PROBLEM REQUIREMENTS:
Transcribe the listing below in its entirety.

DATASET CONTENT:
---------------
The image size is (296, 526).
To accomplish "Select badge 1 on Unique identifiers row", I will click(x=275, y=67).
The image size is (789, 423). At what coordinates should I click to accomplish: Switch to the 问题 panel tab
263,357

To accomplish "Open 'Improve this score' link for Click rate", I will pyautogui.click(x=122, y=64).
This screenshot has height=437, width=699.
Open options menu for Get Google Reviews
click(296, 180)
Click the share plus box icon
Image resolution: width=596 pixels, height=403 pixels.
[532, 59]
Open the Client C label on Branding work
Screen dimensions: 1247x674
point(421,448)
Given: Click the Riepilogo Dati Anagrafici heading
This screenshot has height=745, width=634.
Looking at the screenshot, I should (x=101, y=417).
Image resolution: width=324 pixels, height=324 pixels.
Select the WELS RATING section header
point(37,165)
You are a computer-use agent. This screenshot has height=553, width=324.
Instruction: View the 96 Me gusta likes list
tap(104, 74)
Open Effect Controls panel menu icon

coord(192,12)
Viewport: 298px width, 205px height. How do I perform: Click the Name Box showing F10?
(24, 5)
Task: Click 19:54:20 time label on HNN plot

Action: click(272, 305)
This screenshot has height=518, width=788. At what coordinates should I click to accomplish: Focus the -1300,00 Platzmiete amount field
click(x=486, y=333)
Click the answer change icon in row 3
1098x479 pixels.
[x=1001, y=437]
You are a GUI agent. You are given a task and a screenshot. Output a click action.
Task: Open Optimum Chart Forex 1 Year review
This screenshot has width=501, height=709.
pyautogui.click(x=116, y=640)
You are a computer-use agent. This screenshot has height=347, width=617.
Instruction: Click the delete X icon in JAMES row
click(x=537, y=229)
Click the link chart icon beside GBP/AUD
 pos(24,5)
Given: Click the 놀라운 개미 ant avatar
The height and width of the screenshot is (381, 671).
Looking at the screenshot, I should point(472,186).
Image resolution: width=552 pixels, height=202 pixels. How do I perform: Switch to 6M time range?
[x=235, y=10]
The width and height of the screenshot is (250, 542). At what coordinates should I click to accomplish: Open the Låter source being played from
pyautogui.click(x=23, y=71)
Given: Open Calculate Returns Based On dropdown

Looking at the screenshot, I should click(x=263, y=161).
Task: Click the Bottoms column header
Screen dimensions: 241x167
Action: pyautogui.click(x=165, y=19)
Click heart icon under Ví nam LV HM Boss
---------------
SOLUTION:
The image size is (296, 526).
To accomplish "Select badge 1 on Unique identifiers row", I will click(x=275, y=67).
The image size is (789, 423). At what coordinates should I click to accomplish: Switch to the 问题 panel tab
263,357

To accomplish "Open 'Improve this score' link for Click rate", I will pyautogui.click(x=122, y=64).
This screenshot has height=437, width=699.
Open options menu for Get Google Reviews
click(296, 180)
Click the share plus box icon
Image resolution: width=596 pixels, height=403 pixels.
[532, 59]
Open the Client C label on Branding work
Screen dimensions: 1247x674
point(421,448)
Given: Click the Riepilogo Dati Anagrafici heading
This screenshot has height=745, width=634.
Looking at the screenshot, I should (x=101, y=417).
Image resolution: width=324 pixels, height=324 pixels.
Select the WELS RATING section header
point(37,165)
You are a computer-use agent. This screenshot has height=553, width=324.
Instruction: View the 96 Me gusta likes list
tap(104, 74)
Open Effect Controls panel menu icon

coord(192,12)
Viewport: 298px width, 205px height. How do I perform: Click the Name Box showing F10?
(24, 5)
Task: Click 19:54:20 time label on HNN plot

Action: click(272, 305)
This screenshot has height=518, width=788. At what coordinates should I click to accomplish: Focus the -1300,00 Platzmiete amount field
click(x=486, y=333)
Click the answer change icon in row 3
1098x479 pixels.
[x=1001, y=437]
You are a GUI agent. You are given a task and a screenshot. Output a click action.
Task: Open Optimum Chart Forex 1 Year review
This screenshot has width=501, height=709.
pyautogui.click(x=116, y=640)
You are a computer-use agent. This screenshot has height=347, width=617.
Instruction: Click the delete X icon in JAMES row
click(x=537, y=229)
Click the link chart icon beside GBP/AUD
 pos(24,5)
Given: Click the 놀라운 개미 ant avatar
The height and width of the screenshot is (381, 671).
Looking at the screenshot, I should point(472,186).
Image resolution: width=552 pixels, height=202 pixels. How do I perform: Switch to 6M time range?
[x=235, y=10]
The width and height of the screenshot is (250, 542). At what coordinates should I click to accomplish: Open the Låter source being played from
pyautogui.click(x=23, y=71)
Given: Open Calculate Returns Based On dropdown

Looking at the screenshot, I should click(x=263, y=161).
Task: Click the Bottoms column header
Screen dimensions: 241x167
Action: pyautogui.click(x=165, y=19)
Click heart icon under Ví nam LV HM Boss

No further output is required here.